● Brano da leggere
RODIN E BERGSON: TRA MATERIA E MEMORIA
Luca Quattrocchi“Non c'è uno solo dei nostri movimenti,
né una sola delle nostre azioni che non sia un abisso
nel quale anche l'uomo più saggio possa perdere la ragione”
Honoré de Balzac, Teoria del camminare
Fu probabilmente George Bernard Shaw che per primo, rievocando le sedute di posa per il proprio ritratto nel 1906, riconobbe un'evidente connessione tra il sistema filosofico di Henri Bergson e il processo creativo di Auguste Rodin: “Nel giro di un mese, il mio busto attraversò successivamente sotto i miei occhi tutte le tappe dell’evoluzione dell’arte. Dopo i primi quindici minuti si placò nell’attenta riproduzione dei miei lineamenti nelle loro esatte dimensioni. Poi questa forma di fedele rappresentazione tornò misteriosamente alle origini stesse dell’arte cristiana, e in quel momento ebbi voglia di gridare: «Fermatevi, in nome del cielo, e datemi questa scultura: è un capolavoro d’arte bizantina!». Poi, poco a poco, sembrò che il Bernini intervenisse nell’esecuzione. In seguito, con mia grande desolazione, i tratti s’addolcirono e il busto divenne un autentico pezzo di scultura del XVIII secolo, di tale eleganza che si sarebbe detto che Houdon avesse ritoccato una testa modellata da Canova o da Thorwaldsen. [...] Ancora una volta trascorse un secolo in una sola notte; il mio busto divenne un busto di Rodin, ed era l’immagine vivente della testa reale che poggia sulle mie spalle. Si era trattato di un processo che avrebbe dovuto studiare un embrionologo, non un esteta.

● Cosa fare
Secondo il brano da leggere, chi fu probabilmente il primo a vedere un legame tra il pensiero di Bergson e il modo di lavorare di Rodin?

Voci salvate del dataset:
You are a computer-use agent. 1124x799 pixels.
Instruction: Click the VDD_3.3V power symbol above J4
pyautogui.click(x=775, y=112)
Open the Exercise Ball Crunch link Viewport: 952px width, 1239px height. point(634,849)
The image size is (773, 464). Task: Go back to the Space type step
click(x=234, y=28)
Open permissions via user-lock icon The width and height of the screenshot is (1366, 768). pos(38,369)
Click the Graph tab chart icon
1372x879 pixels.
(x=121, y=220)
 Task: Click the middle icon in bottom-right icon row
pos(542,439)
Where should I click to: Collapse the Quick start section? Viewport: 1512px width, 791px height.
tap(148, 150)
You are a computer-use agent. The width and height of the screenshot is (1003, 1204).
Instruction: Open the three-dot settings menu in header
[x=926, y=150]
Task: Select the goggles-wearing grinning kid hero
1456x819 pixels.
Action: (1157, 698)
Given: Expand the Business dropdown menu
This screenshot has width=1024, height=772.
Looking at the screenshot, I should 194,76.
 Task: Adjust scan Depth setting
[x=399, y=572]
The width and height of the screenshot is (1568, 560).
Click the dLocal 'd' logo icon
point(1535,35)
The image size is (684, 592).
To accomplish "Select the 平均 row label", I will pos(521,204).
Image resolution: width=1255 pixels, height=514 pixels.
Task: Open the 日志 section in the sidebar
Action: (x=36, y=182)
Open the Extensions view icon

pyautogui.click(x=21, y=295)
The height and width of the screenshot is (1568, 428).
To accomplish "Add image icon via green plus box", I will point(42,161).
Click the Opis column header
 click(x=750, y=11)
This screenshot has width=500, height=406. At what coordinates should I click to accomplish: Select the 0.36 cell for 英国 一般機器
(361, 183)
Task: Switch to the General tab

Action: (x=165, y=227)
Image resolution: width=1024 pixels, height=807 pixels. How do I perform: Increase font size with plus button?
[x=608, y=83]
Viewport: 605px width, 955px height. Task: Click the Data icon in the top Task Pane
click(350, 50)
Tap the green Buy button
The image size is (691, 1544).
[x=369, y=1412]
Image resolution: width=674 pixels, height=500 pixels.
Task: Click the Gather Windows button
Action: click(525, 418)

● Risposta corretta
George Bernard Shaw.